A national business agenda (NBA) is a vital tool for the business community to encourage investment and stimulate business activity and economic growth. Developing an agenda mobilizes the business community to use its skills to effect public policy reform by setting legislative and regulatory priorities and clearly communicating them to policymakers. CIPE actively participates in helping business organizations develop their own national business agendas. CIPE’s NBA Guidebook highlights several case studies that serve as representative examples of this work. During those NBA processes, CIPE experts equipped and empowered local organizations to mobilize stakeholders, lead working groups and roundtables, and engage in public-private dialogue. This case study serves as addendum to the NBA Guidebook.

 

Read the NBA Guidebook in English here: https://www.cipe.org/wp-content/uploads/2006/06/NBAGuidebook.pdf

Background

After Moldova gained independence from the former Soviet Union in 1991, its economy remained very concentrated, with a few state-controlled companies dominating the landscape and little to no independent private sector. More than half of the Moldovan economy was regulated by institutions that had significant interests in the business sectors they oversaw.

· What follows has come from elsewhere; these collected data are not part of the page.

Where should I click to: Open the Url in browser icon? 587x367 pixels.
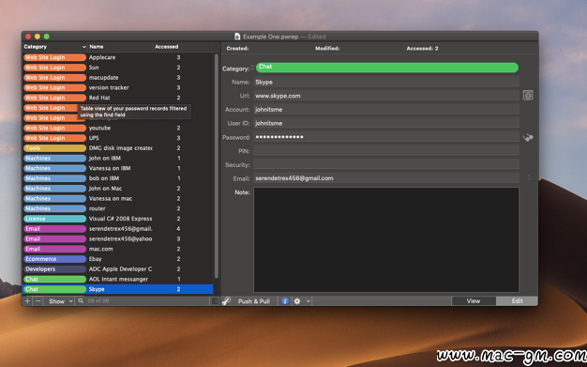(x=528, y=95)
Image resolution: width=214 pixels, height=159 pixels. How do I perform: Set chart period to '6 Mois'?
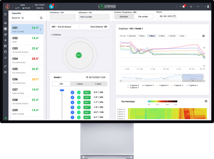162,36
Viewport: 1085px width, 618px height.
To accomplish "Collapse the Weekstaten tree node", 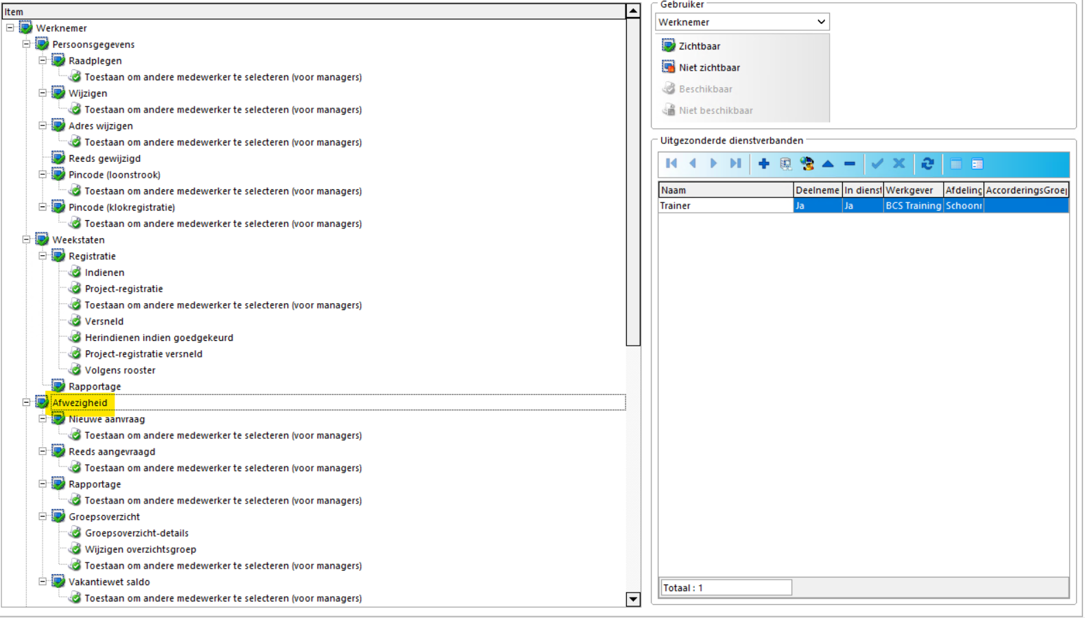I will pos(26,239).
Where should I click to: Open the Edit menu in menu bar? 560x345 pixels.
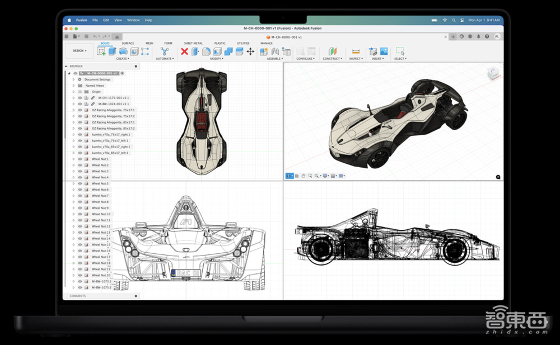[x=106, y=20]
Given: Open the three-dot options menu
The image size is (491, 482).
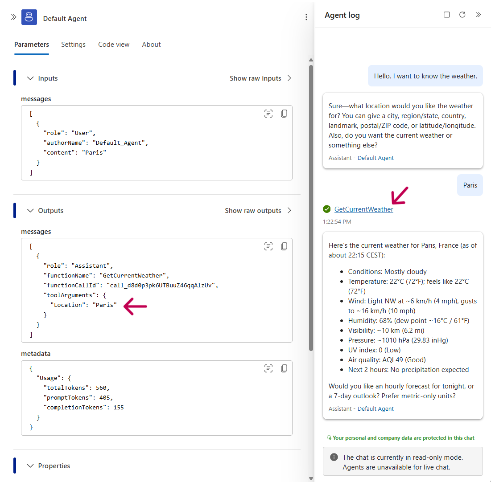Looking at the screenshot, I should tap(306, 17).
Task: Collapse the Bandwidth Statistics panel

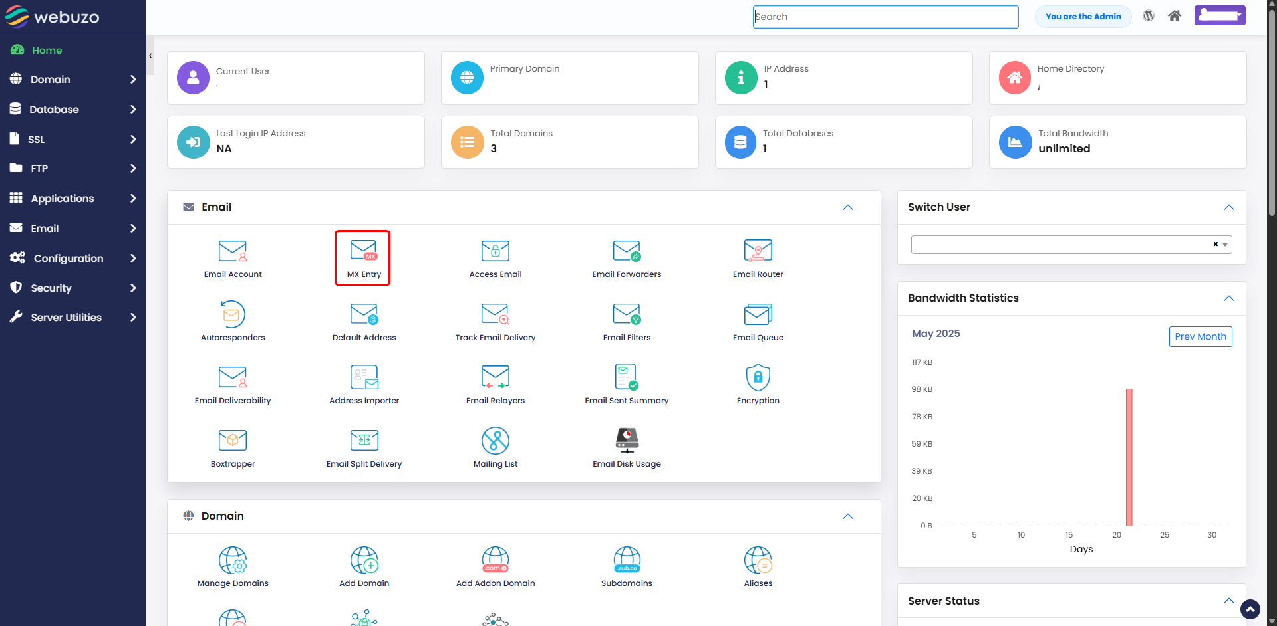Action: point(1229,298)
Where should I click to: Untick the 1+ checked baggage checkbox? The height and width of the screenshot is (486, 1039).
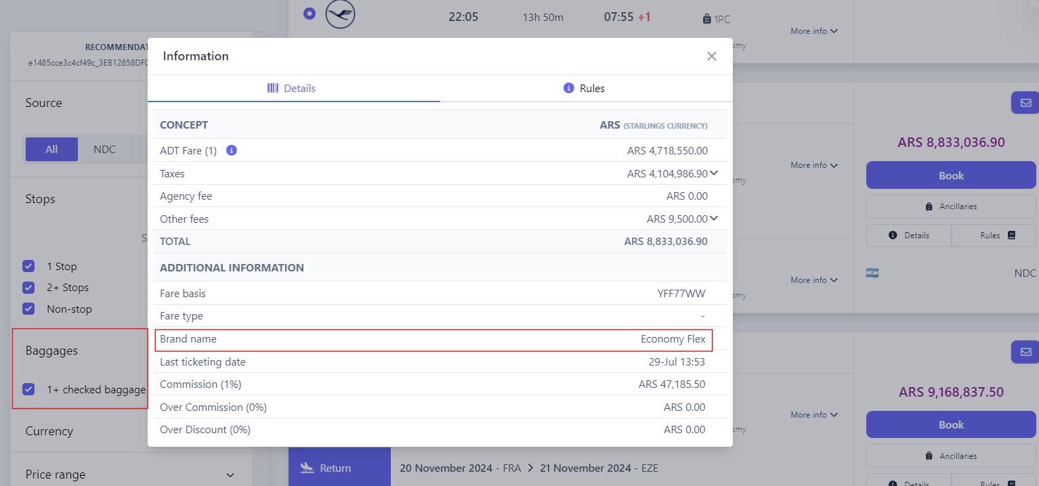[x=28, y=389]
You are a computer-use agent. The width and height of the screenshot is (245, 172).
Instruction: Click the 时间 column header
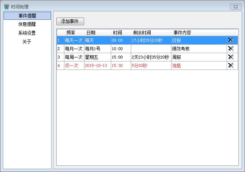point(117,33)
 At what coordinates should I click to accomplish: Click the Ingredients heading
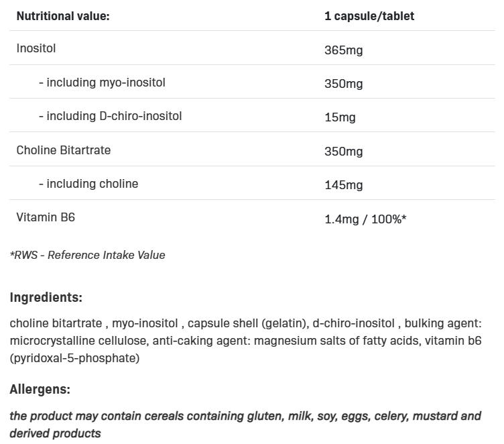[x=46, y=297]
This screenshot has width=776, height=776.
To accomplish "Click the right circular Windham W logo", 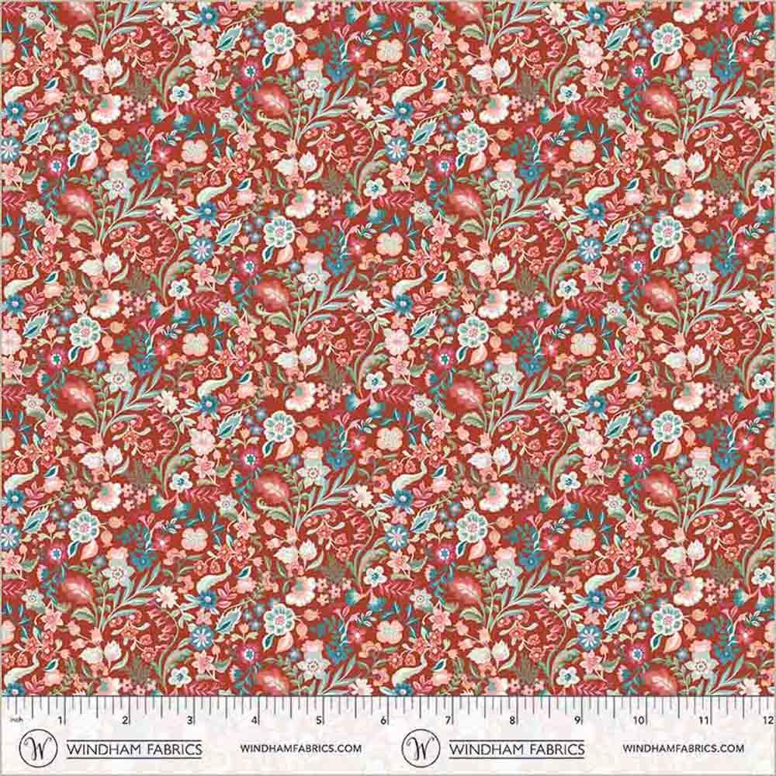I will coord(420,749).
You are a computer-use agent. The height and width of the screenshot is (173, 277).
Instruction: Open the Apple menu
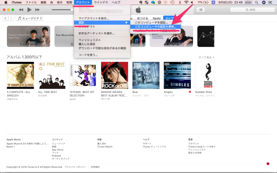[6, 2]
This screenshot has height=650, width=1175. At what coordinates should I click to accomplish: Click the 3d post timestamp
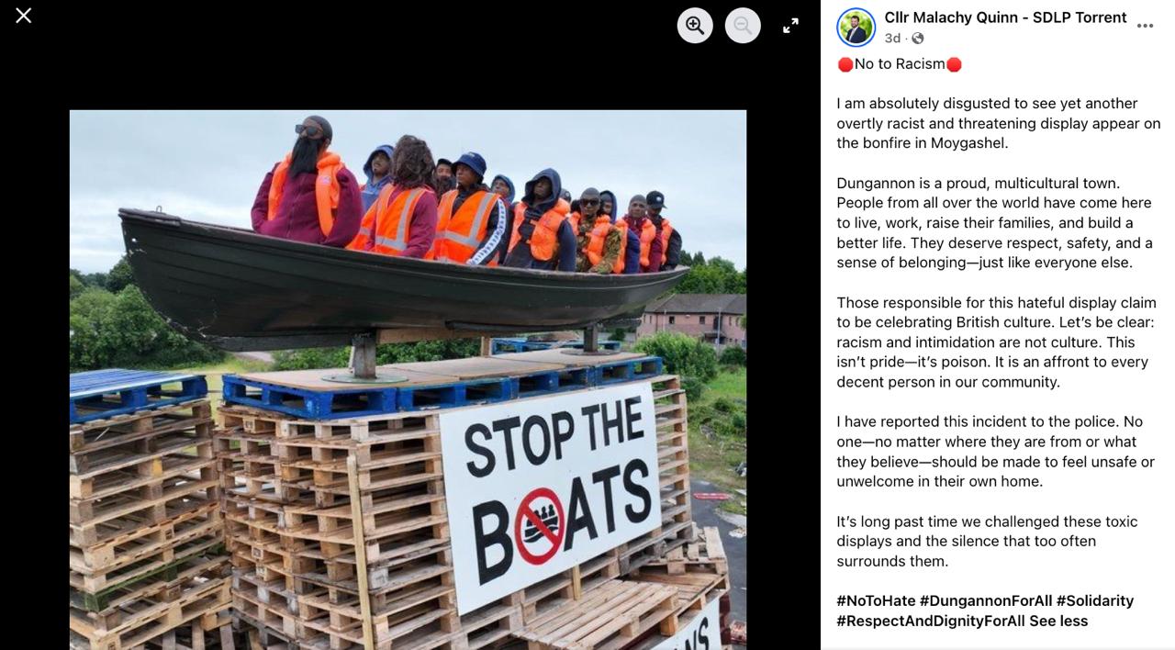tap(892, 39)
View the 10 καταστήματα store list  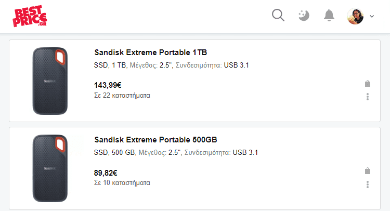pos(122,183)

These state-owned companies largely continued the economic policies from the Soviet time. They had no real competition because they benefited greatly from the protection of government officials who had vested interests in them. As a result, there was no level playing field for private companies. In addition, this system of privileging state companies fueled a cycle of systemic corruption in the country, where lack of transparency and using corrupt channels to buy the loyalty of politicians became the norm.

Ultimately, the broad-based Moldovan private sector was not included in the policymaking debate and only a select few state-controlled companies dictated the country’s economic policies. As long as this system continued to prevail, Moldova could never realize its full economic potential as a market-based economy.

After the collapse of the semi-authoritarian rule by the Communist party in the 2009 parliamentary elections, Moldova shifted course towards integration with the European Union (EU) and instituted a set of democratic and market-oriented economic reforms. Seizing upon this opportunity, the Center for International Private Enterprise (CIPE) focused its strategy on helping the country succeed in its democratic transformation by supporting the private sector to start taking a proactive role in the decision-making process to ensure the government delivered on its promises. CIPE partnered with the Institute for Development and Social Initiatives (IDSI), a Moldovan economic think tank, to foster a culture of public-private dialogue (PPD) that would encourage greater transparency and inclusiveness in the policymaking process. With support from CIPE, IDSI successfully built a network of private sector organizations, known as the National Business Agenda (NBA) Network, to advocate the implementation of pro-growth economic policies.